▸ Task goal
When you copy the records, keep every word exact and leave the pictures out.

▸ Material for the task
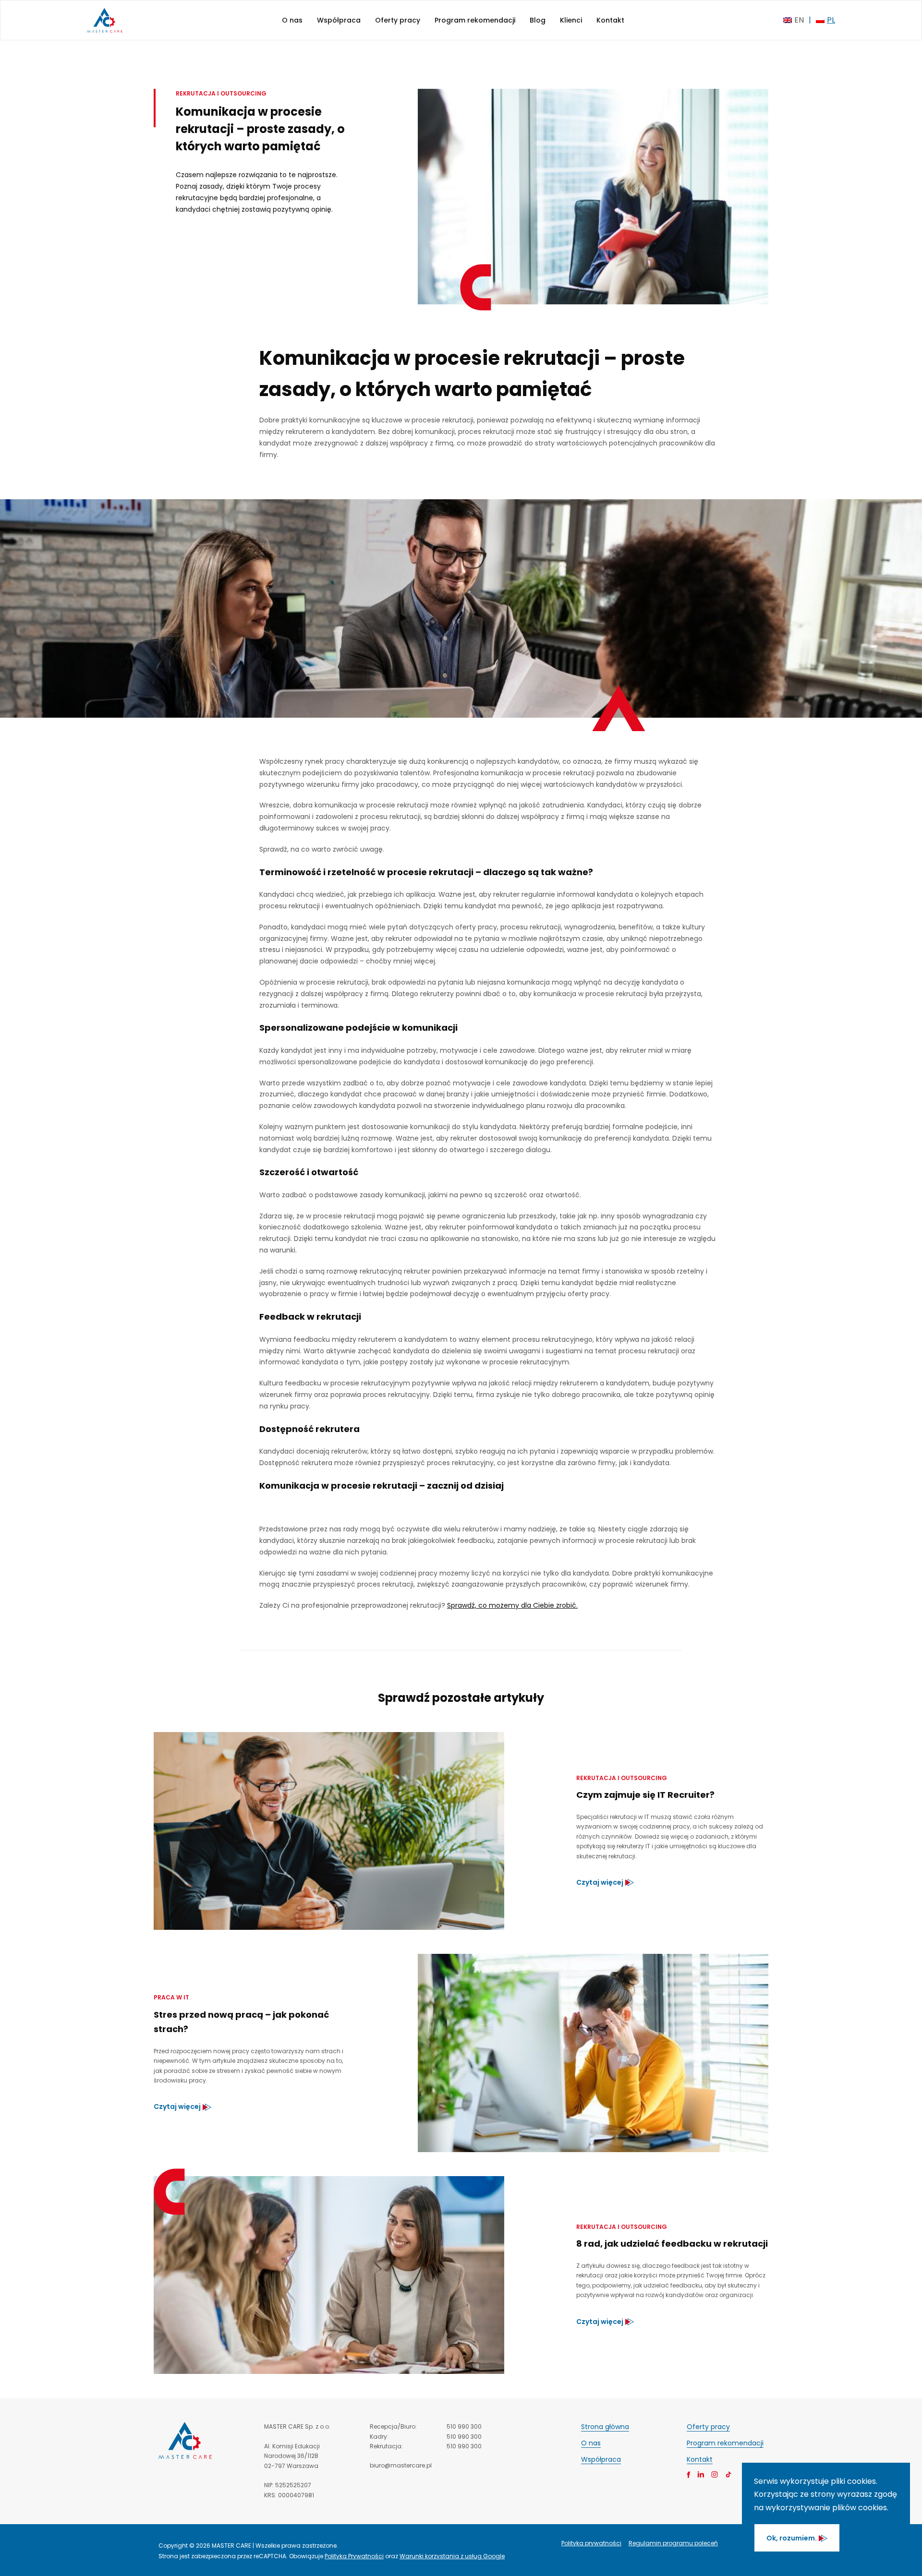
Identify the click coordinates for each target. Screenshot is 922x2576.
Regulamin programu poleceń (673, 2543)
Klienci (571, 20)
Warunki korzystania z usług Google (452, 2556)
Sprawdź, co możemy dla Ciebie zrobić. (512, 1605)
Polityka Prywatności (354, 2556)
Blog (538, 20)
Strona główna (605, 2427)
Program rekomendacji (475, 20)
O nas (292, 20)
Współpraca (339, 20)
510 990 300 (464, 2426)
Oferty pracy (397, 20)
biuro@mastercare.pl (401, 2465)
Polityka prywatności (591, 2543)
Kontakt (610, 20)
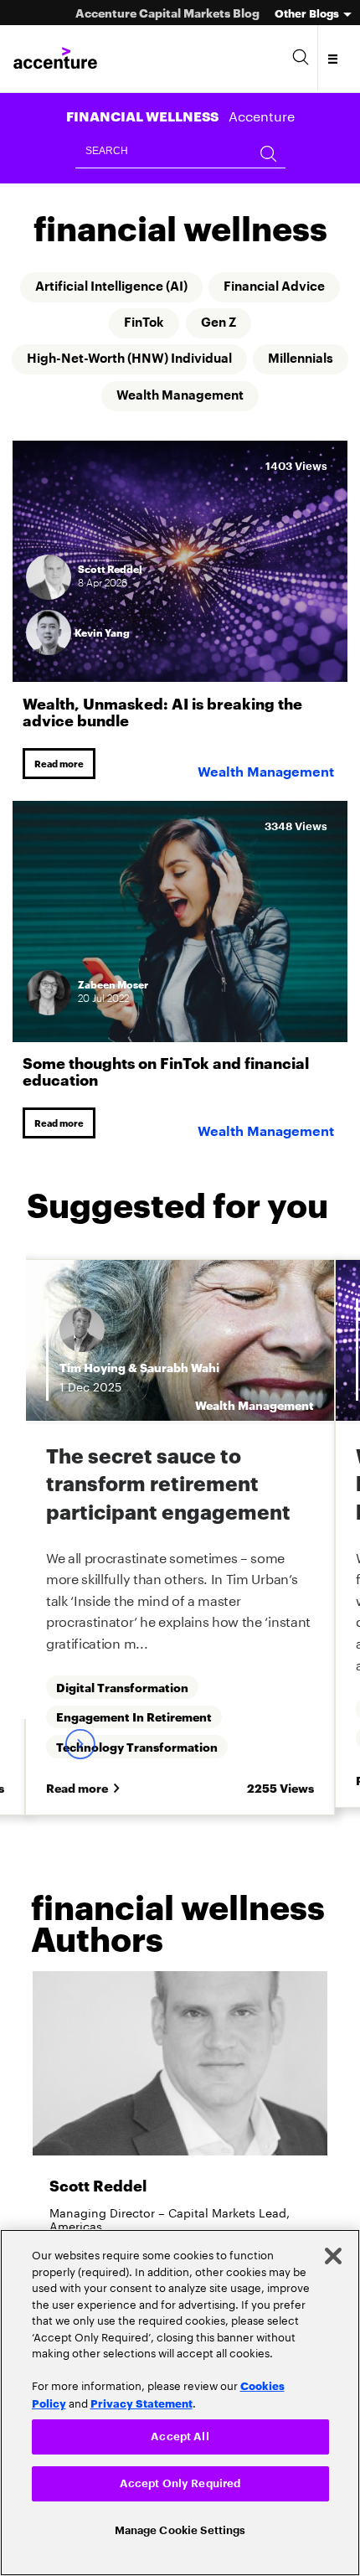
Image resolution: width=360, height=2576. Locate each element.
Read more (61, 766)
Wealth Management (235, 398)
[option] (180, 1545)
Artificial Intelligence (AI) (107, 287)
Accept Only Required (180, 2481)
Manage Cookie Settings (180, 2528)
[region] (180, 2401)
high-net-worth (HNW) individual (180, 361)
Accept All (179, 2433)
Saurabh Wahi (179, 1373)
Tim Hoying (92, 1373)
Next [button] (79, 1751)
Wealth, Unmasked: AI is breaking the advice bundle (162, 712)
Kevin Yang (102, 634)
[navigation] (333, 58)
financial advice (283, 287)
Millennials (93, 398)
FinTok (142, 324)
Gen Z (220, 324)
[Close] (333, 2252)
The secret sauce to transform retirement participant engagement (168, 1488)
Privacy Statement (141, 2399)
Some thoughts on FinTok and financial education (166, 1074)
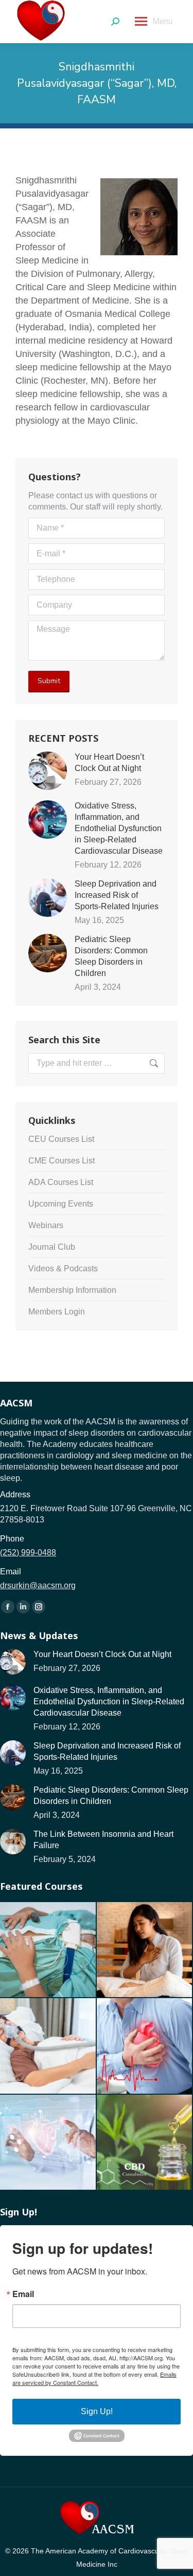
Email (23, 2294)
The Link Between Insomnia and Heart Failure (103, 1840)
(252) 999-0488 (28, 1552)
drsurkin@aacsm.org (38, 1585)
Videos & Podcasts (63, 1268)
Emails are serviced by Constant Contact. (94, 2378)
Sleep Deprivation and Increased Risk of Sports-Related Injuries (117, 895)
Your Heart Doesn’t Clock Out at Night (109, 763)
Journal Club (51, 1247)
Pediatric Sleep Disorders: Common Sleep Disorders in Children (111, 956)
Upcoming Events (60, 1203)
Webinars (45, 1225)
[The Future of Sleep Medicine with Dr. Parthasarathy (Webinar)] (48, 2046)
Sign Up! (97, 2411)
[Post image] (47, 770)
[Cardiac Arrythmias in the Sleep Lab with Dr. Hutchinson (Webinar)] (48, 1950)
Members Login (56, 1311)
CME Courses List (61, 1160)
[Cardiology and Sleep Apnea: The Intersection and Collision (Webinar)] (48, 2143)
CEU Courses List (61, 1139)
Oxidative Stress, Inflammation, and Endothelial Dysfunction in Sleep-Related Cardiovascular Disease (119, 828)
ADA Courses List (60, 1182)
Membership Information (72, 1290)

▸ Result
Identify the click coordinates for each target. Screenshot is 922x2576.
Regulamin programu poleceń (673, 2543)
Klienci (571, 20)
Warunki korzystania z usług Google (452, 2556)
Sprawdź, co możemy dla Ciebie zrobić. (512, 1605)
Polityka Prywatności (354, 2556)
Blog (538, 20)
Strona główna (605, 2427)
Program rekomendacji (475, 20)
O nas (292, 20)
Współpraca (339, 20)
510 990 300 (464, 2426)
Oferty pracy (397, 20)
biuro@mastercare.pl (401, 2465)
Polityka prywatności (591, 2543)
Kontakt (610, 20)
Image resolution: width=360, height=2576. Locate each element.
Read more (61, 766)
Wealth Management (235, 398)
[option] (180, 1545)
Artificial Intelligence (AI) (107, 287)
Accept Only Required (180, 2481)
Manage Cookie Settings (180, 2528)
[region] (180, 2401)
high-net-worth (HNW) individual (180, 361)
Accept All (179, 2433)
Saurabh Wahi (179, 1373)
Tim Hoying (92, 1373)
Next [button] (79, 1751)
Wealth, Unmasked: AI is breaking the advice bundle (162, 712)
Kevin Yang (102, 634)
[navigation] (333, 58)
financial advice (283, 287)
Millennials (93, 398)
FinTok (142, 324)
Gen Z (220, 324)
[Close] (333, 2252)
The secret sauce to transform retirement participant engagement (168, 1488)
Privacy Statement (141, 2399)
Some thoughts on FinTok and financial education (166, 1074)
Email (23, 2294)
The Link Between Insomnia and Heart Failure (103, 1840)
(252) 999-0488 (28, 1552)
drsurkin@aacsm.org (38, 1585)
Videos & Podcasts (63, 1268)
Emails are serviced by Constant Contact. (94, 2378)
Sleep Deprivation and Increased Risk of Sports-Related Injuries (117, 895)
Your Heart Doesn’t Clock Out at Night (109, 763)
Journal Club (51, 1247)
Pediatric Sleep Disorders: Common Sleep Disorders in Children (111, 956)
Upcoming Events (60, 1203)
Webinars (45, 1225)
[The Future of Sleep Medicine with Dr. Parthasarathy (Webinar)] (48, 2046)
Sign Up! (97, 2411)
[Post image] (47, 770)
[Cardiac Arrythmias in the Sleep Lab with Dr. Hutchinson (Webinar)] (48, 1950)
Members Login (56, 1311)
CME Courses List (61, 1160)
[Cardiology and Sleep Apnea: The Intersection and Collision (Webinar)] (48, 2143)
CEU Courses List (61, 1139)
Oxidative Stress, Inflammation, and Endothelial Dysfunction in Sleep-Related Cardiovascular Disease (119, 828)
ADA Courses List (60, 1182)
Membership Information (72, 1290)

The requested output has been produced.